PROBLEM REQUIREMENTS:
Can you copy out the data exactly? Leave the images out.

RECORD EXTRACTS:
BEGIN

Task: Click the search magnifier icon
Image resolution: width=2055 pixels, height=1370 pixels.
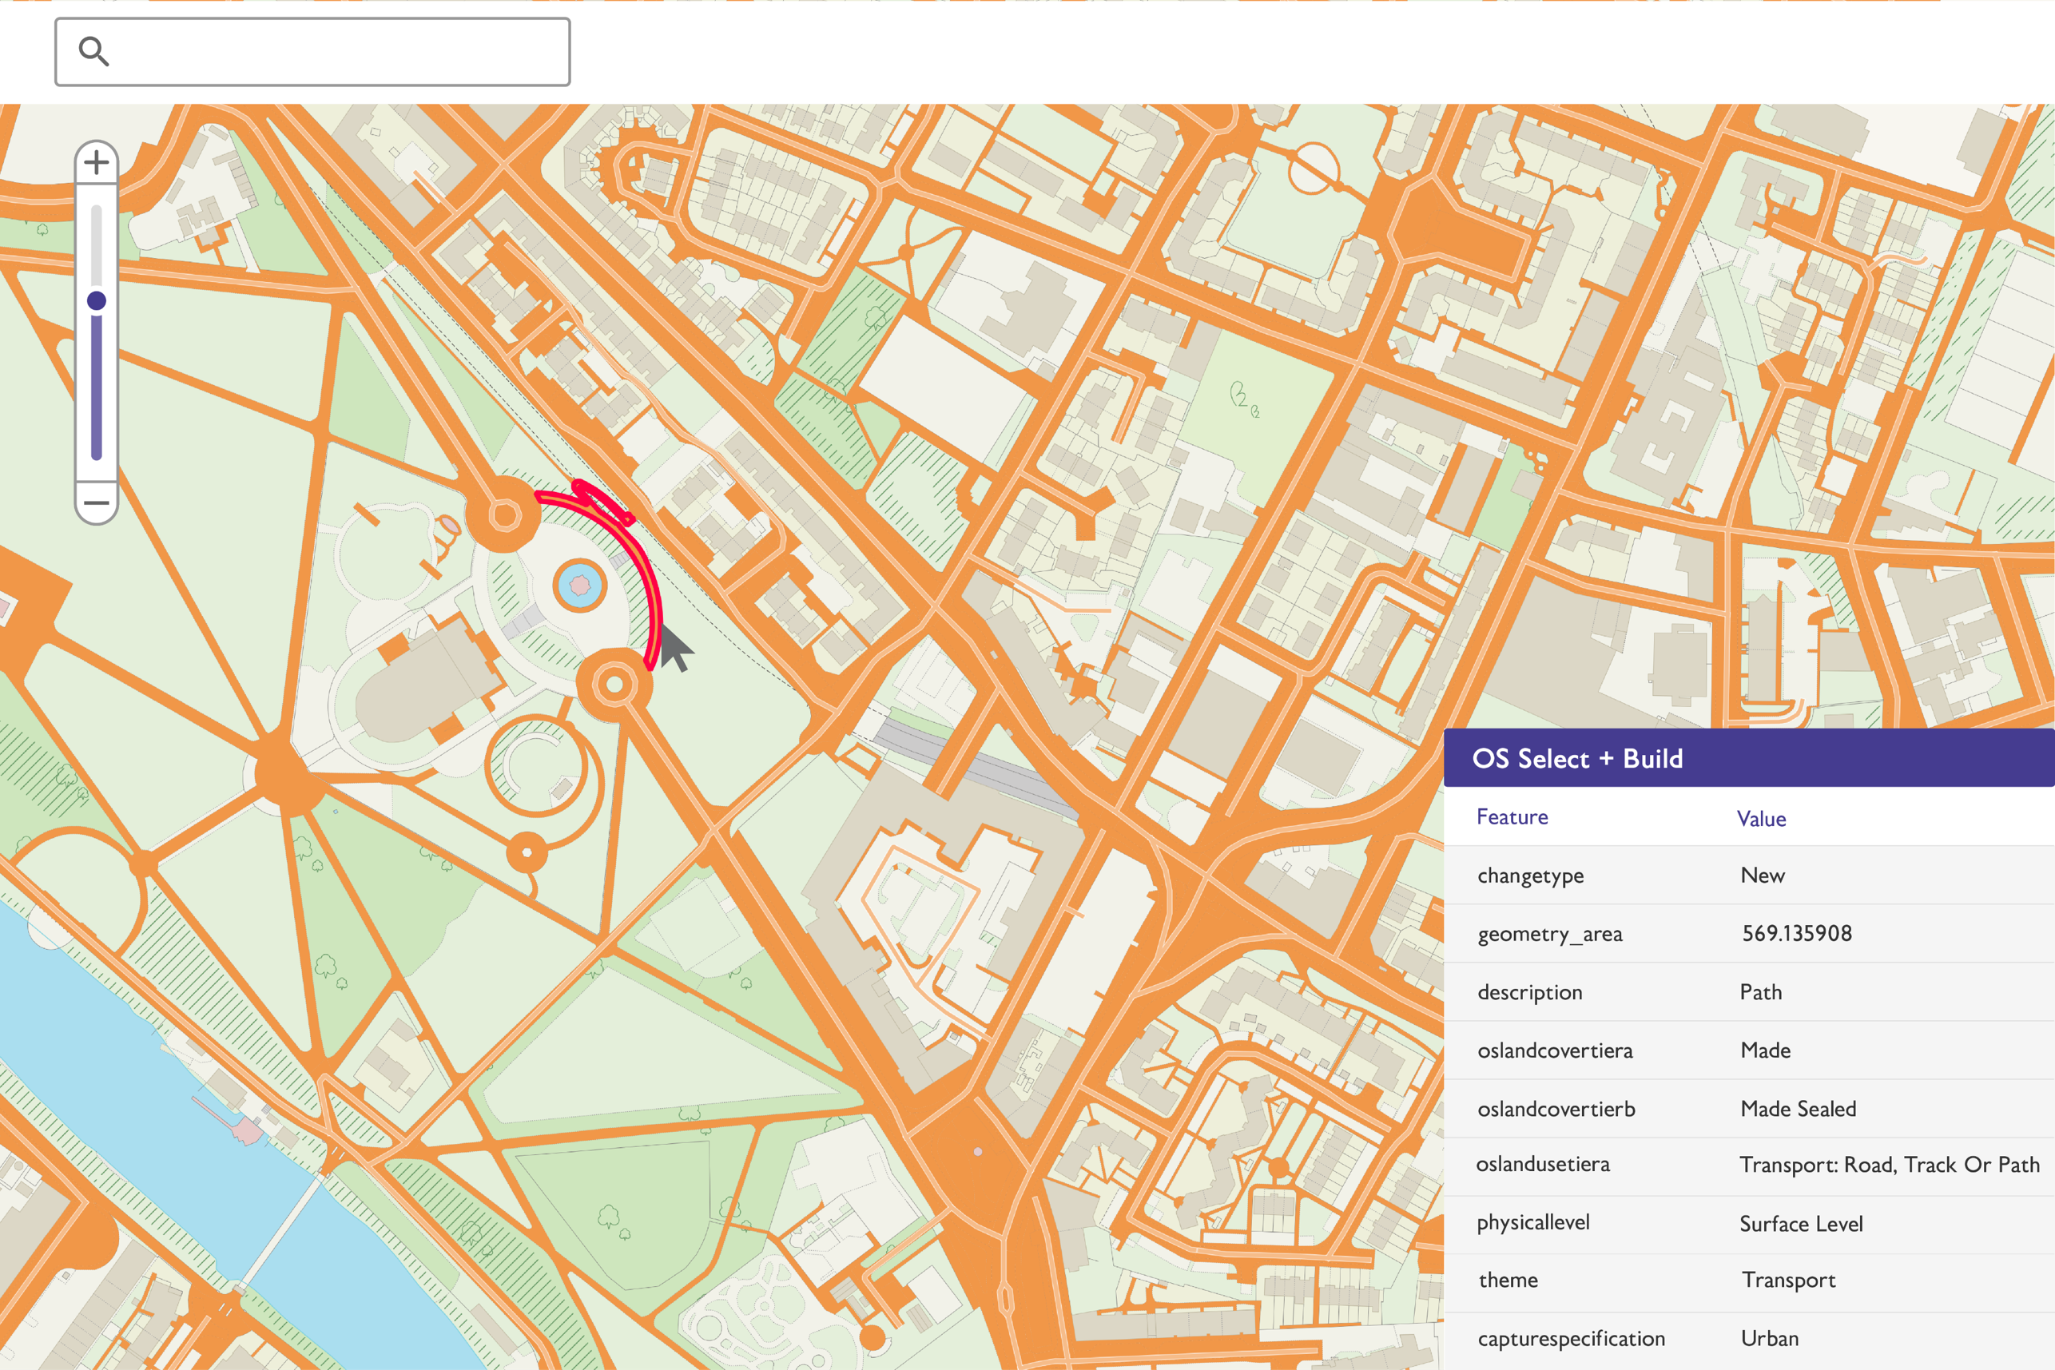Action: tap(93, 52)
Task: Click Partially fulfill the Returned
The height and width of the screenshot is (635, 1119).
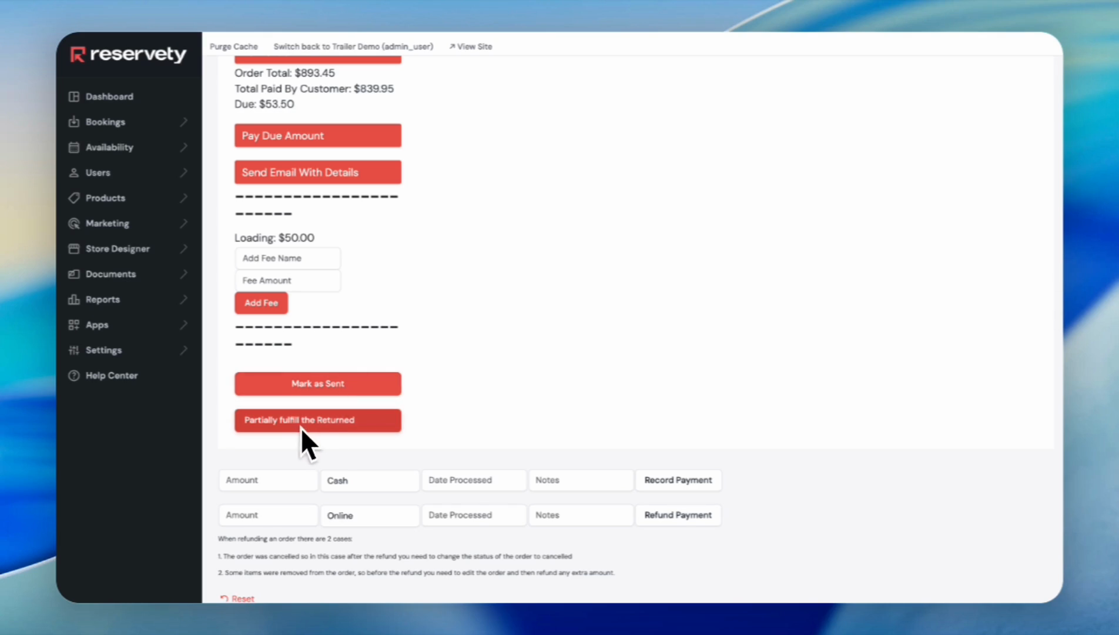Action: [x=317, y=420]
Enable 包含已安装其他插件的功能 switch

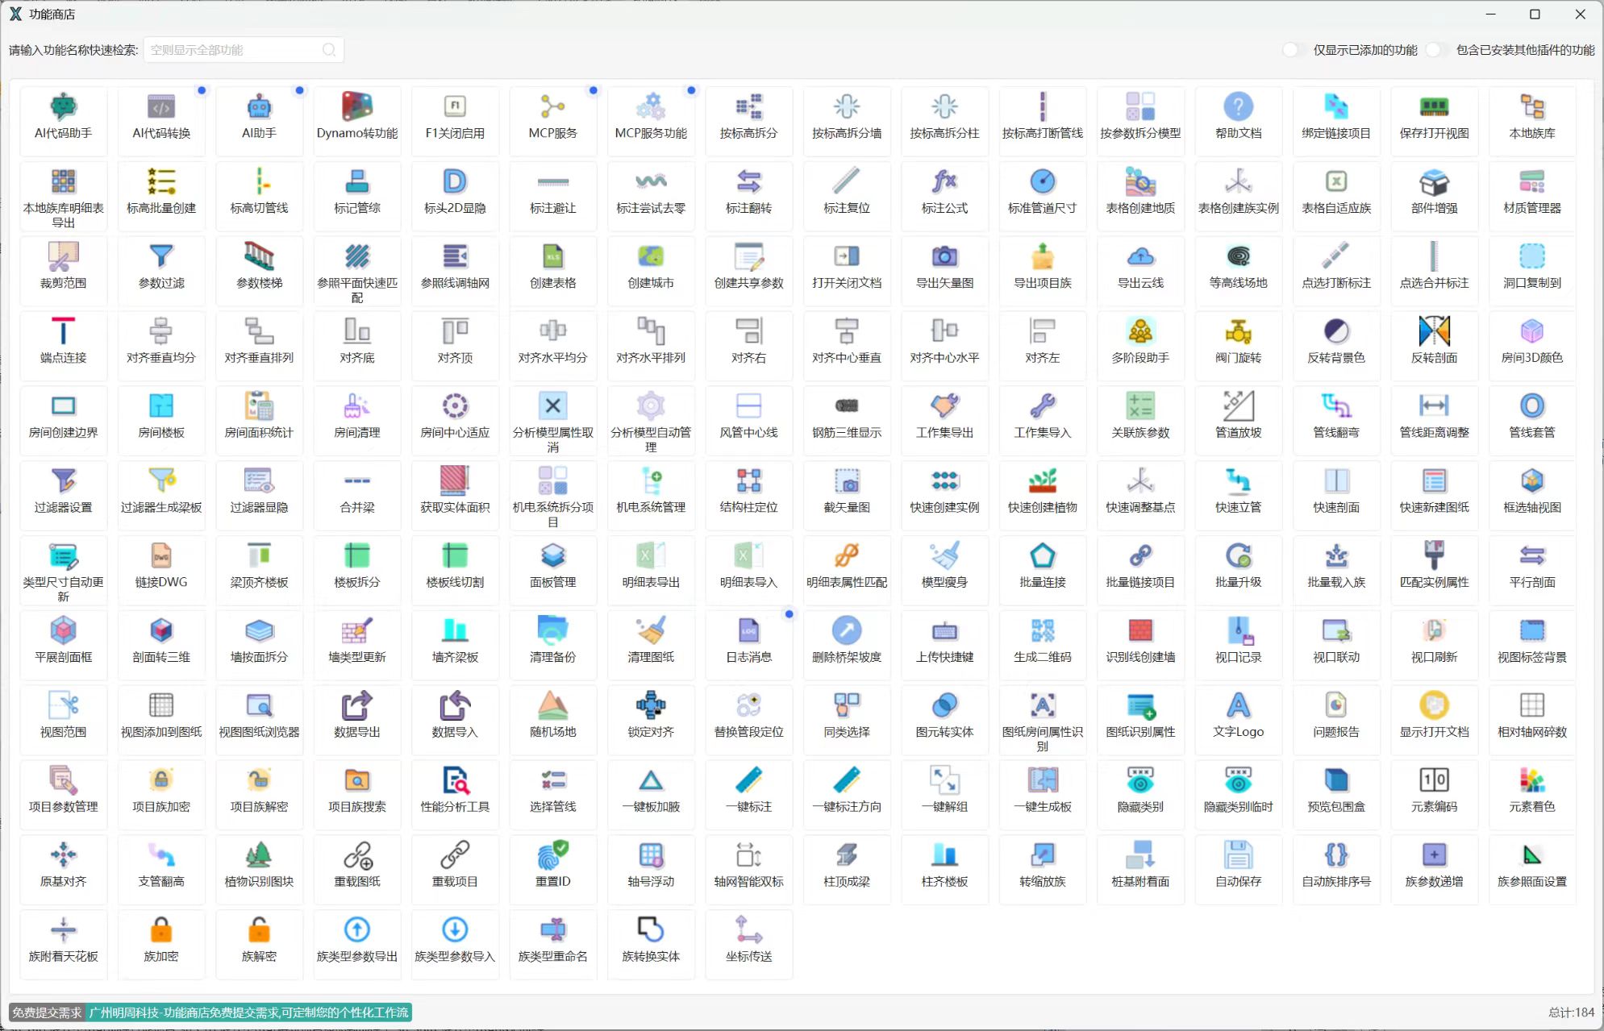[x=1435, y=50]
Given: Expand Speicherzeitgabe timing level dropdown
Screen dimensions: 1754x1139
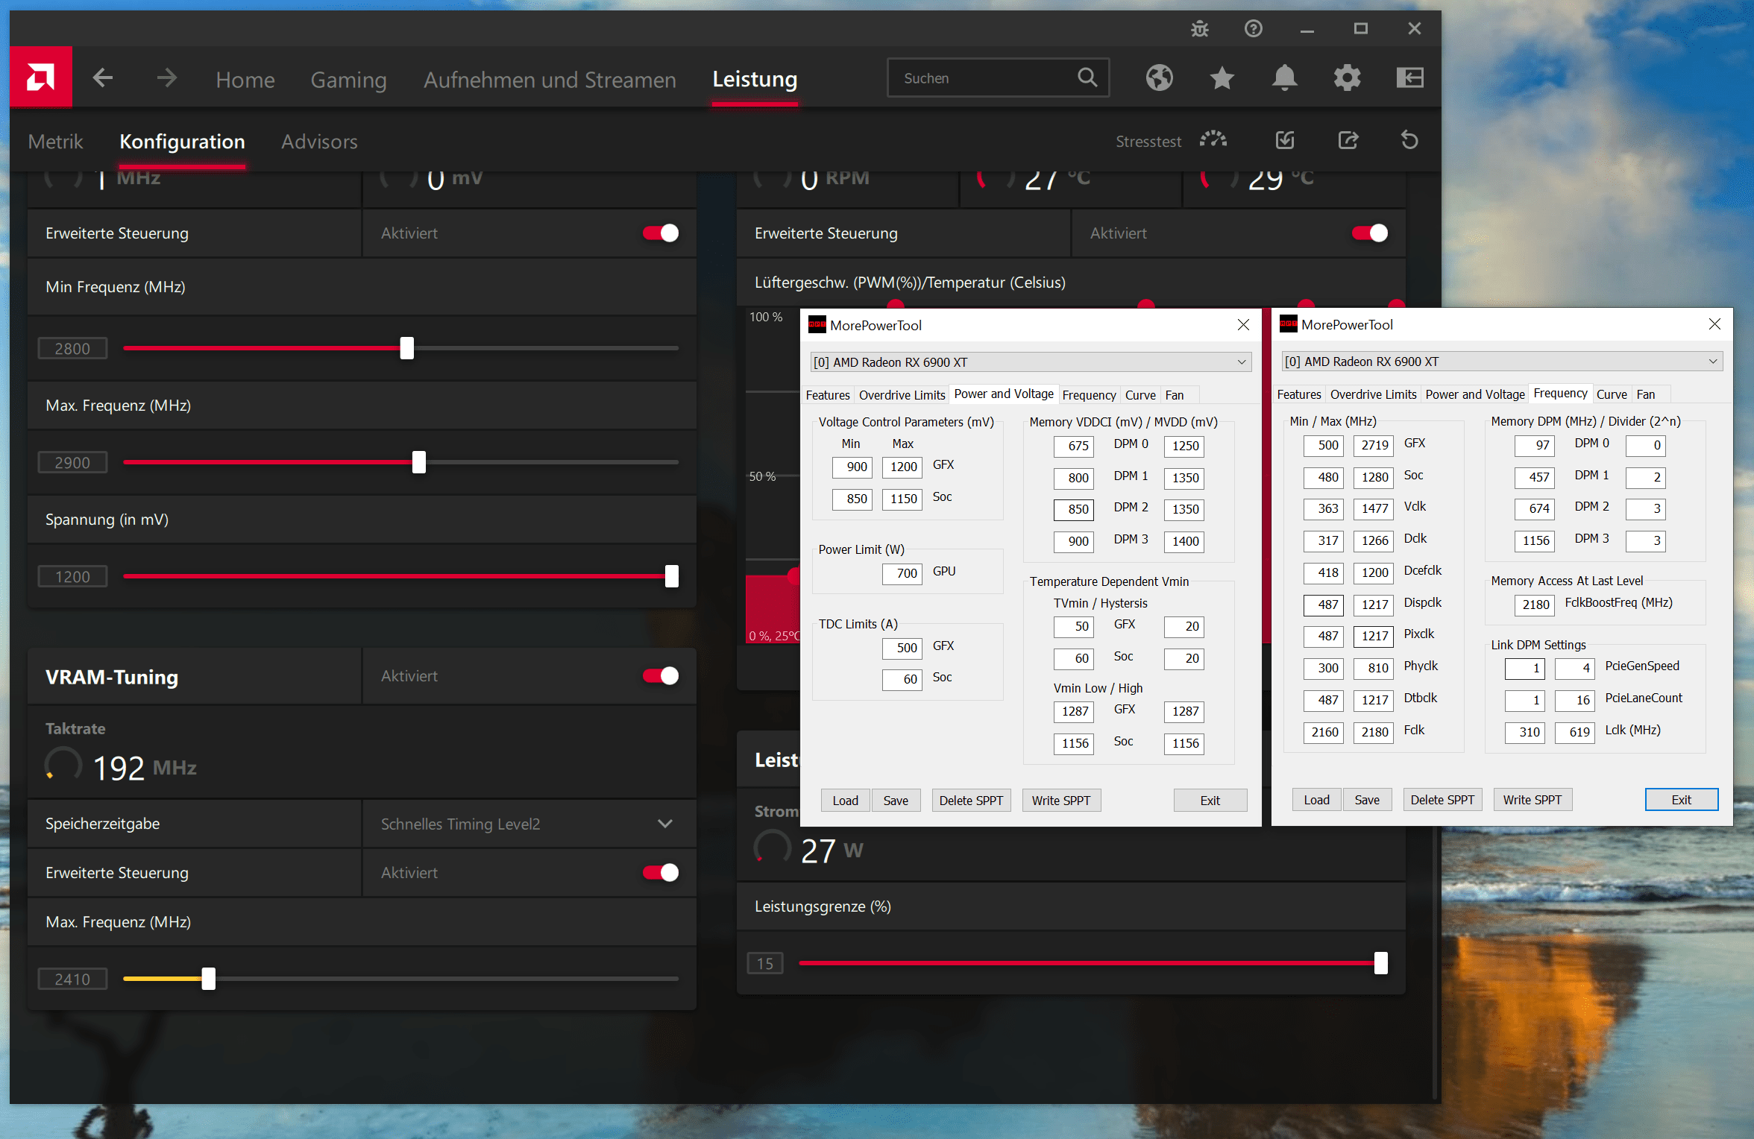Looking at the screenshot, I should pyautogui.click(x=664, y=824).
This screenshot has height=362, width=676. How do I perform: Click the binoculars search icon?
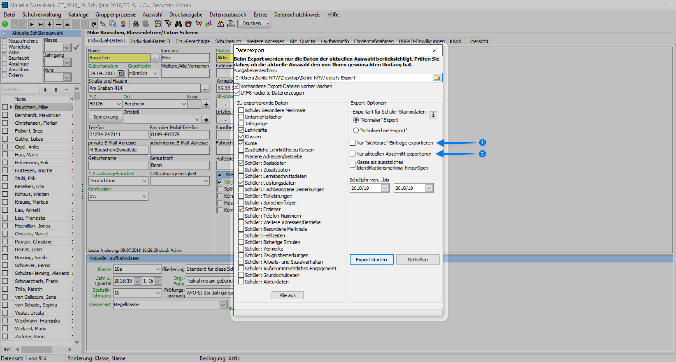(x=179, y=24)
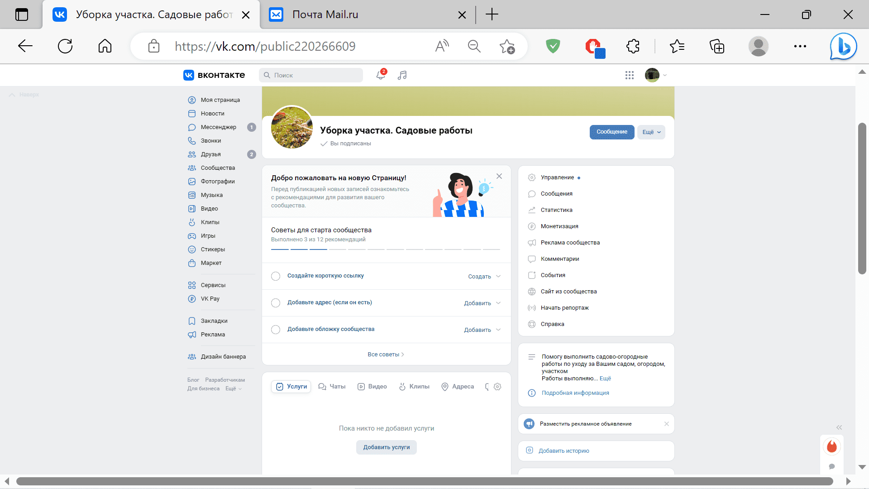The width and height of the screenshot is (869, 489).
Task: Open Edge browser extensions puzzle icon
Action: pos(633,46)
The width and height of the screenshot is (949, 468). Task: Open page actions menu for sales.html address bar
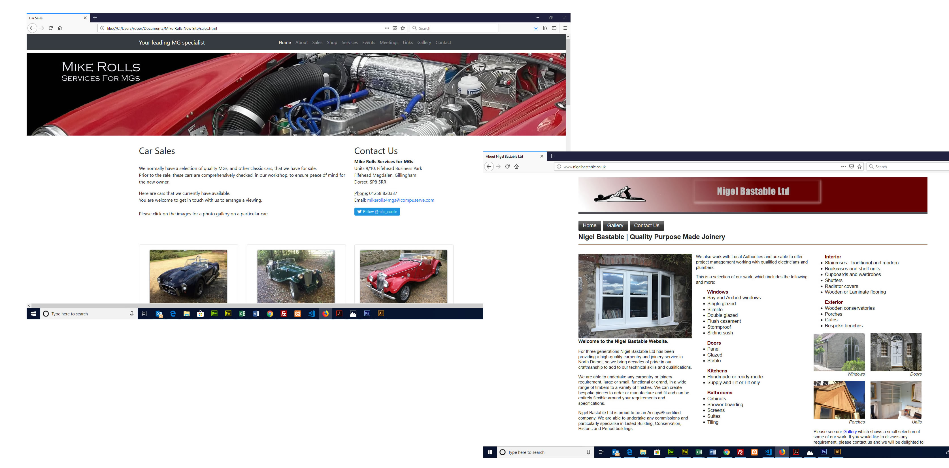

END

ANSWER AREA:
Task: Click the search magnifier icon
Image resolution: width=2055 pixels, height=1370 pixels.
Action: tap(93, 52)
Task: Click Partially fulfill the Returned
The height and width of the screenshot is (635, 1119).
Action: [x=317, y=420]
Enable 包含已安装其他插件的功能 switch

[x=1435, y=50]
Given: Expand Speicherzeitgabe timing level dropdown
Screen dimensions: 1754x1139
Looking at the screenshot, I should pyautogui.click(x=664, y=824).
This screenshot has height=362, width=676. How do I perform: Click the binoculars search icon?
(x=179, y=24)
The width and height of the screenshot is (869, 489).
Task: Open Edge browser extensions puzzle icon
Action: pos(633,46)
The width and height of the screenshot is (949, 468). Task: Open page actions menu for sales.html address bar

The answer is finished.